Post # 1
Hi bees, I am distraught right now. I’m an undergrad studying psych, and next year I will be applying to graduate programs studying educational psychology/school psychology. It was my goal to work in a school as a guidance counselor.
I am applying for a counselor position at a summer camp hosted by a local catholic school that a family member works at, so I am 99% sure I could get this job no matter what. I was filling out the application, and it asks if I have ever attended a pre-trial diversion program, and if I have had my record expunged or sealed, and if yes to explain. Bees, when I was 16 I made a stupid, stupid mistake and put a pair of earrings in my purse at a store, and was arrested for petit theft. I completed a diversion program, the charge for theft was never formally on my record (just the arrest) and I had my record expunged at 18. I thought that unless I want to work for the government or be a police officer, I would never have to disclose this information ever again. I looked it up, and Florida law (where I’m applying) says that educational institutions are allowed to ask these questions.
I am distraught. I’ve lived a 100% legal life since then; nothing, not even a parking ticket is on my record. I was an idiot teen, and I thought that this was behind me. Now I’m questioning if I should even go to grad school for my intended profession. Not all states allow educational institutions to ask about the pre-trial program or expungement, but I can’t find a list of states that do allow employers to ask.
I have a 3.4 GPA, I’m taking the GRE in 2 months, I really had everything planned out. Now I don’t know what to do. I never even thought this would ever come up again. I guess I’m not asking anything, but rather warning everyone about being an idiot and thinking your past is truly in the past.

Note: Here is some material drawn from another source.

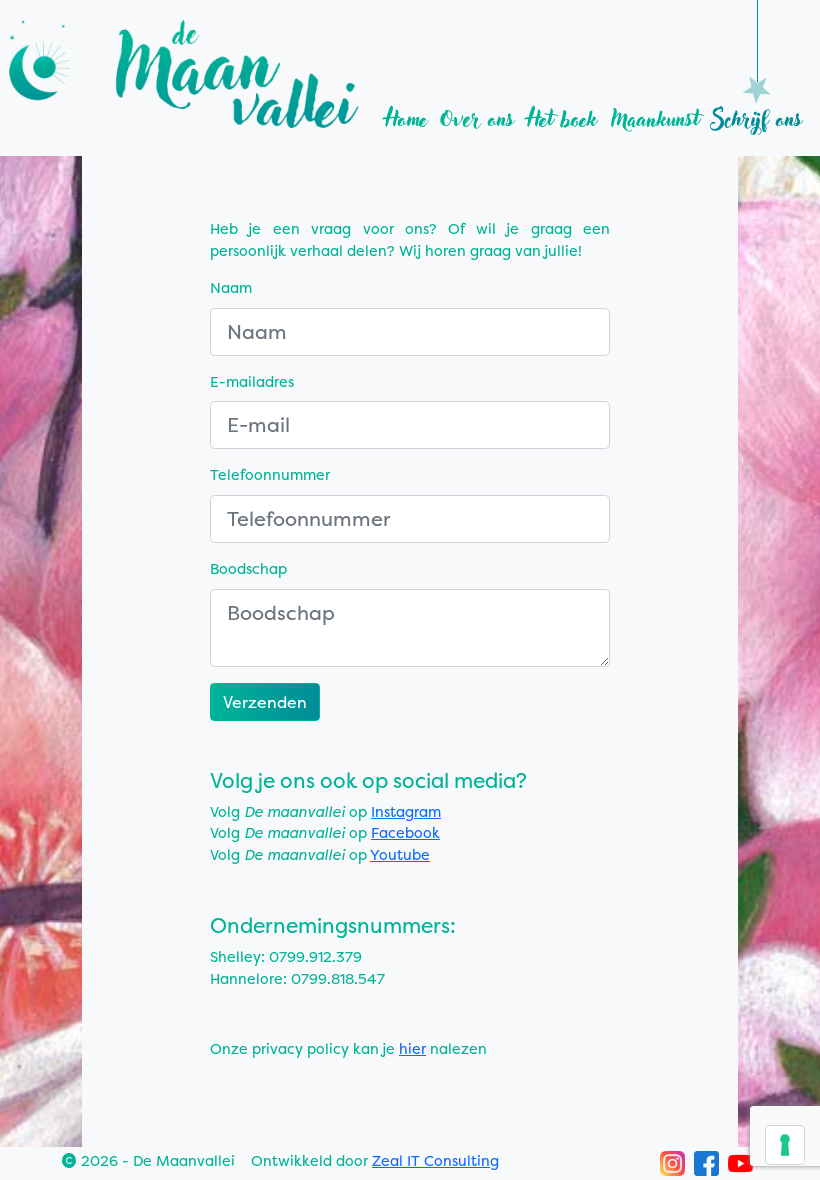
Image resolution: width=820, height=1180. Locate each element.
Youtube (400, 855)
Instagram (406, 812)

Maybe teacher bees, if you could tell me which state you live in and if you had to disclose if you completed a pre-trial program/if you had your record expunged when you applied, that would be great. I just feel like the stupidest mistake, the dumbest three seconds of my life have now ruined the rest of my academic and professional dreams.
Post # 3
Honestly, I would say no under the assumption that its expunged from your record. If its question and researched and does come up, you can explain your answer.
Post # 4
Honestly, a stupid teen mistake will like be viewed as just that.
Post # 5
Not in that field, but I would think that making a stupid mistake and owning up to it would make you a better guidance counselor. You can actually sympathize with points of view.
Post # 6
I totally agree with MissIntent.. if it comes up explain it and use your mistake to your benefit. Explain how much it taught you and how you too made mistakes so you feel it makes you an even better counselor to kids! This story is a great story to explain to a troubled teenager and will help you to better understand the kids you work with. Don’t stress and good luck =)
Post # 7
@MissIntent: i completely agree! you can use that to your advantage!
Post # 8
That’s what my dad was saying too, that if I want to work in a school or high school, kids are going through this and I could be an advocate or help them out. Thanks for the chin up, you guys. Also he said that this is a good test; if the school comes back and says NO NO NO to my application, then I know to look elsewhere for a career, either in a different state or maybe a different profession. This is just a summer job. But if they don’t care, I can stay on track. This has been a great help.
Post # 9
I think your dad is right. Just because they ask, disclosing this info may not be held against you. Honestly, as you explain it was for pety theft and removed from your record, I think it’s much differnet than if you had a violent or sex crime on your record. Go ahead with the application and maybe put in an application at a place where you don’t have any connections as well to see what kind of response you get. I would take the GRE but also try to acess if this is detering potential employeers from looking at you before you make any major career decisions.
Post # 10
In our (UK) employment laws,you have to put down any records you have,but also its taken into consideration that the sentence you were given has been spent ie youve done the courses and it was a long long time ago. The seriousness of the cime is alos taken into consideration, but I also think that they will see this as a positive experience that youve learnt from and can help others not make those choices. I say go for it, I dont think they would hold it over you now! good luck!